NICE gives Lucentis more scope
pharmafile | November 27, 2013 | News story | Sales and Marketing | Lucentis, NICE, Novartis, cnv
An undisclosed price cut from Novartis has been enough to swing NICE towards using the manufacturer’s Lucentis in a fourth eye condition on the NHS.
In final guidance, the watchdog has recommended the anti-vascular endothelial growth factor A treatment as an option for sight problems caused by choroidal neovascularisation (CNV) in people with pathological myopia, a rare form of short-sightedness.
The chronic condition is characterised by excessive lengthening of the eye and degenerative changes at the back of the eye, which can cause blood vessels to leak or bleed into the retina – a process known as CNV.
Lucentis (ranibizumab) is already a staple of NHS eye therapy, approved by NICE and the Scottish Medicines Consortium to treat visual impairment due to macular oedema secondary to retinal vein occlusion (RVO), and due to diabetic macular oedema (VI-DMO) and wet age-related macular degeneration (AMD).
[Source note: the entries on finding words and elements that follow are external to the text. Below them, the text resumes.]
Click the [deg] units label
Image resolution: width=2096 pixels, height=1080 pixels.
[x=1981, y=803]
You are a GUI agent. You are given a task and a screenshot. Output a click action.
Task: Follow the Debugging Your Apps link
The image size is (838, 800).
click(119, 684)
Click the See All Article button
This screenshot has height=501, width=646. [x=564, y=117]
The aim of the current management of CNV is to protect or improve clarity of vision – loss of central vision is often the outcome for sufferers – but Lucentis can now be used as an option, blocking the action of VEGF-A and thereby preventing abnormal blood vessels developing.
This should help limit visual loss and improve vision: around a third of people who develop CNV in one eye will develop it in the other within eight years, and around 200,000 people in the UK have pathological myopia.
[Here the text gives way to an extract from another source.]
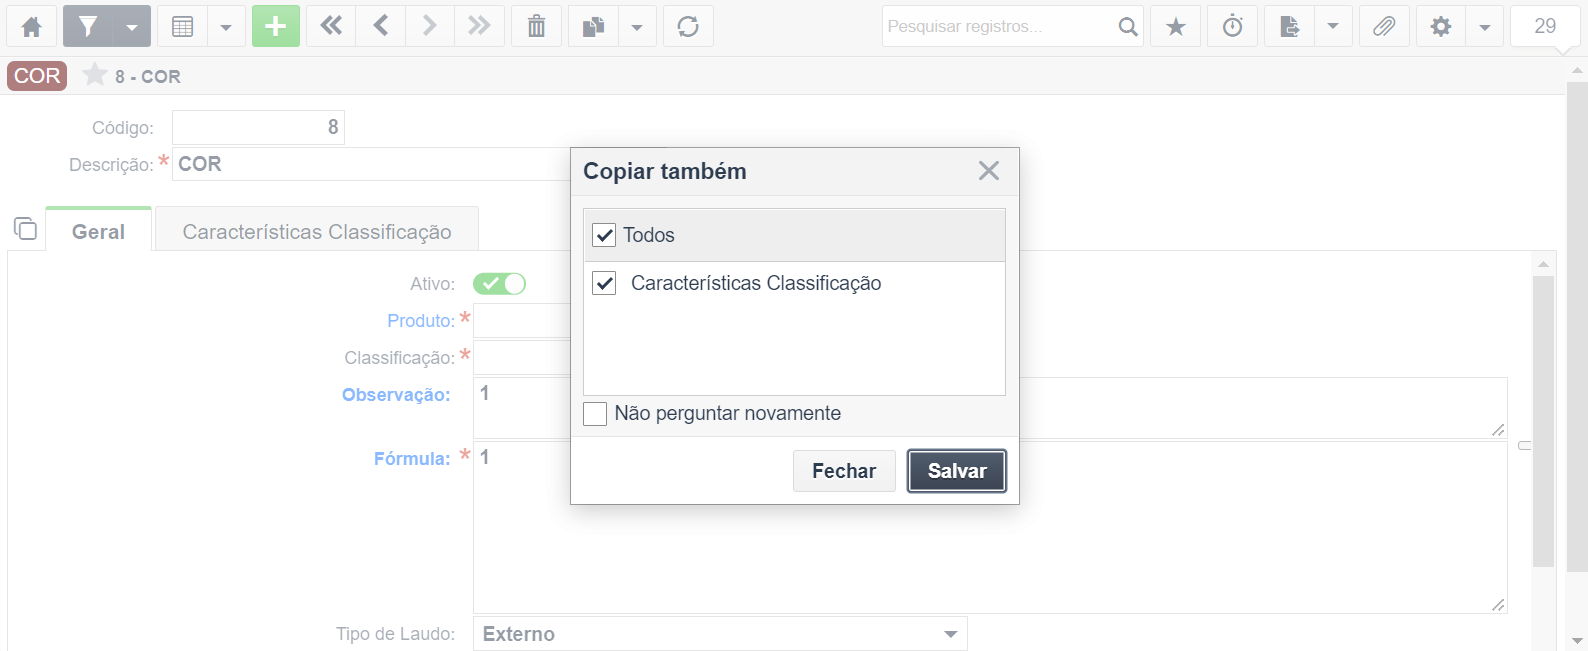Enable Não perguntar novamente checkbox

(x=595, y=414)
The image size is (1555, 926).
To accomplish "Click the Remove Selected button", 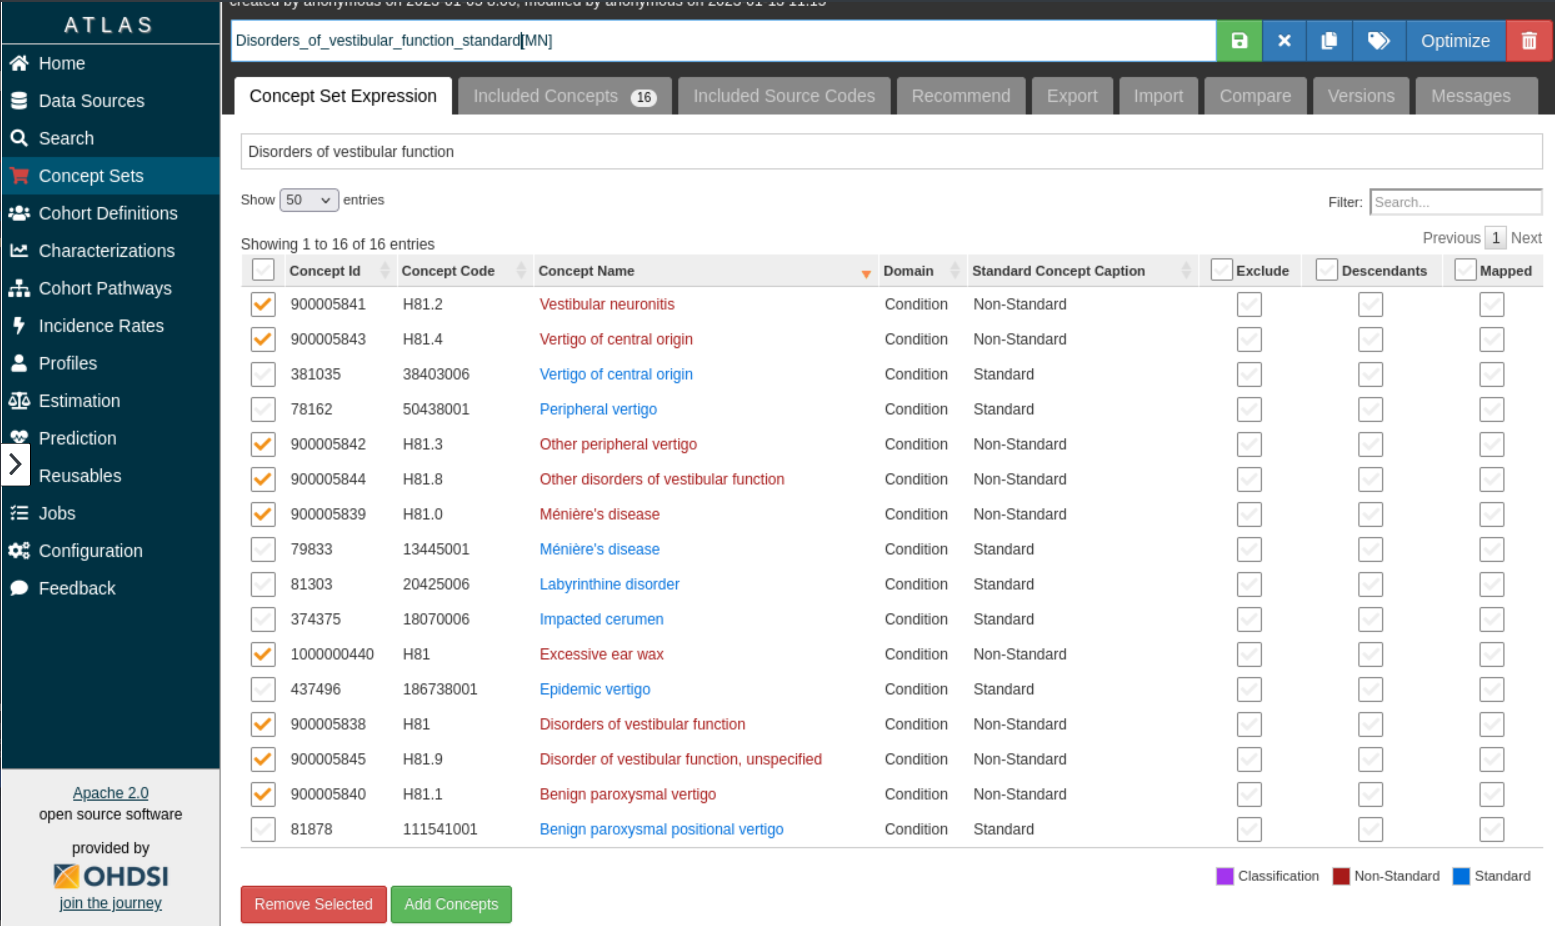I will click(313, 904).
Novartis has been under sustained pressure from the NHS to lower prices – and the appearance of a competitor in the shape of Bayer’s Eylea (aflibercept) has also concentrated the manufacturer’s mind.
Administered as a single intravitreal injection of 0.5 mg, the list price of Lucentis 10 mg/ml is £742.17 per 0.23-ml vial – but it is not known what the patient access scheme will bring this down to.
Professor Carole Longson, health technology evaluation centre director at NICE said: “This condition can cause sight problems such as distorted vision, colour disturbance and even sight loss. These symptoms can come on suddenly, and may lead to irreversible damage to the eye, so this decision will be welcome news to all those affected.”